Once you have the value of $(u-v)^2$ in terms of $k$, set it to $4$ and solve for $k$.
$\endgroup$ $\begingroup$Note that the polynomial factors as $(3x+a)(x+b)$. Then the roots are $a/3$ and $b$, which have to differ by two.
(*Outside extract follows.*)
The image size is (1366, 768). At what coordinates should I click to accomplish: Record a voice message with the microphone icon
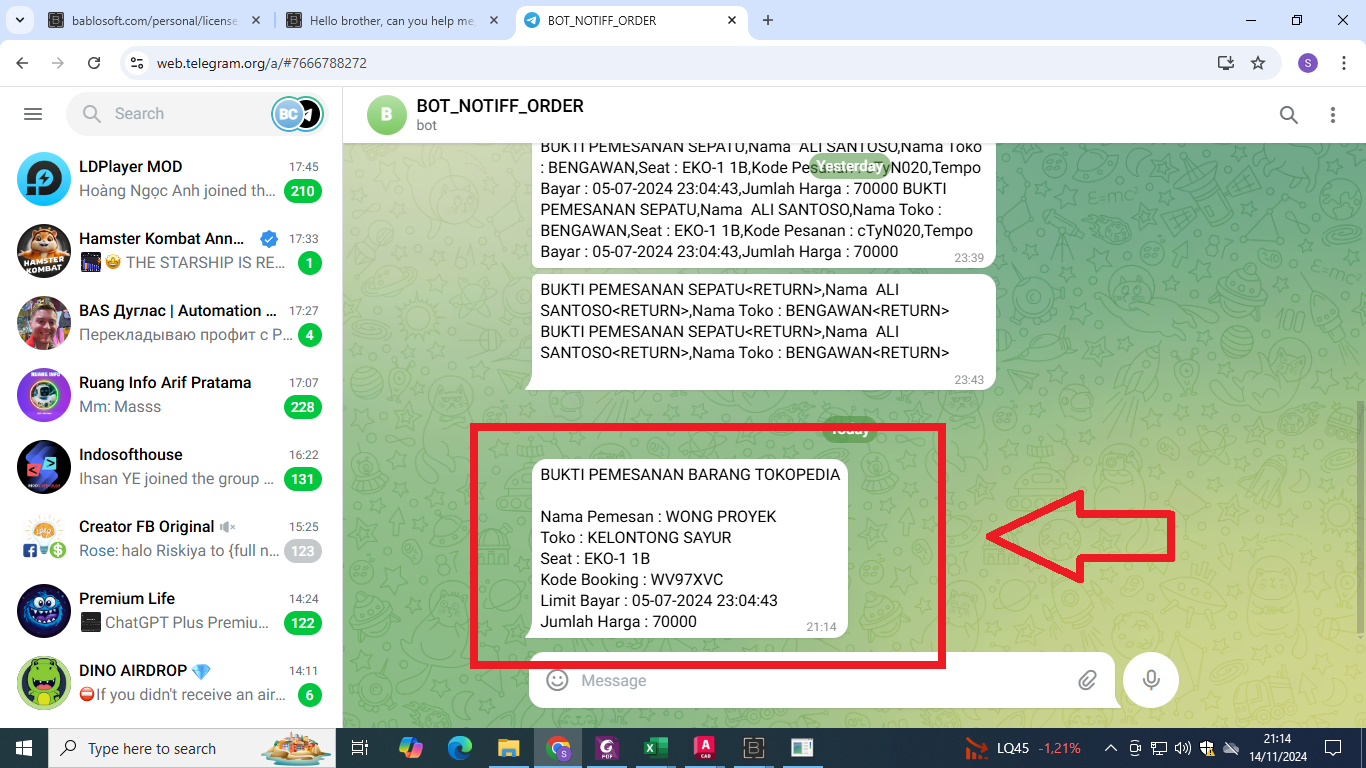tap(1150, 680)
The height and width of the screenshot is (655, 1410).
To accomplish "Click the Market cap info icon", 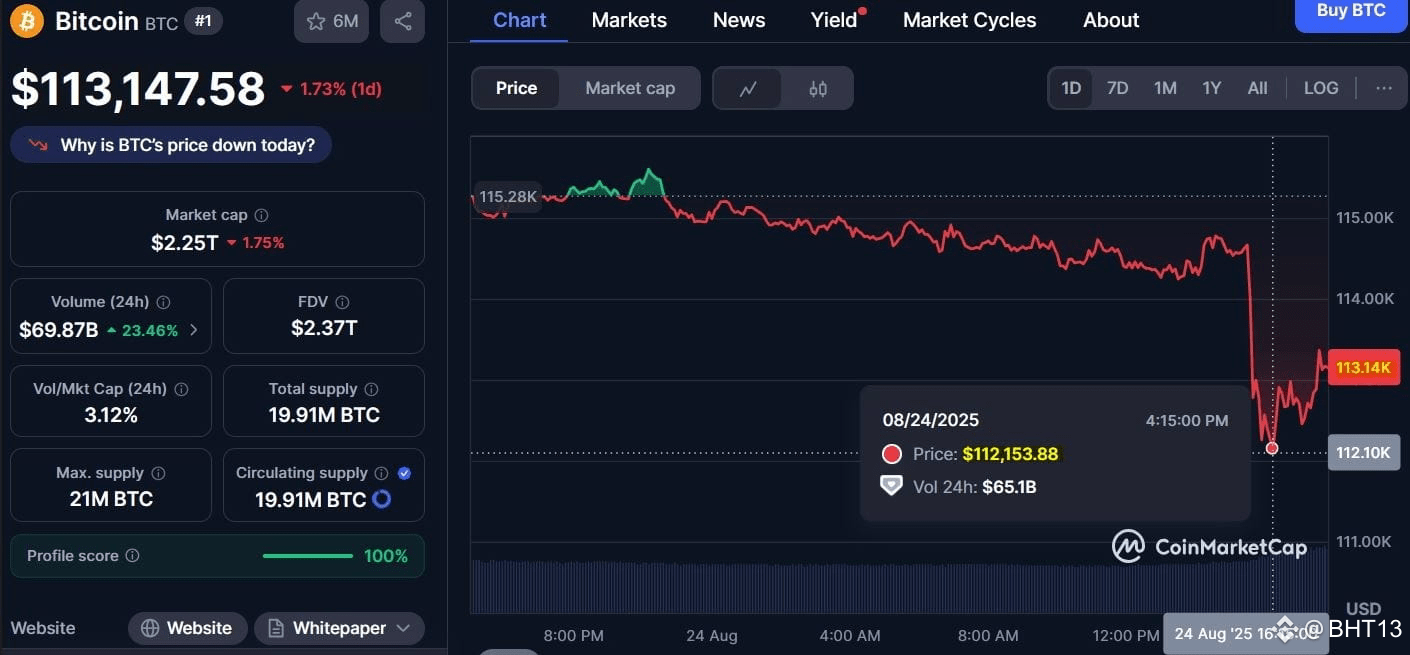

If you multiply $(3x+a)(x+b)$ out and compare it to the original polynomial, you should have enough relationships to extract the answer.
$\endgroup$ $\begingroup$Let $r $ and $r+2$ be the roots.
Their sum is $$r+ (r+2)=\frac{-5}{3}$$
thus
$$r=\frac {-11}{6}. $$
Their product is
$$r (r+2)=\frac {-k}{3}.$$
thus $$k=\frac{11}{12} $$
the roots are $-\frac {11}{6} $ and $\frac 1 6$
$\endgroup$ 0 $\begingroup$From the quadratic formula, we know that if the equation $ax^2+bx+c=0$ has two distinct real roots, then their difference is $2\sqrt{b^2-4ac}$. Plugging in the values from your equation, this means that $2\sqrt{25+12k}=2$. Solve for $k$.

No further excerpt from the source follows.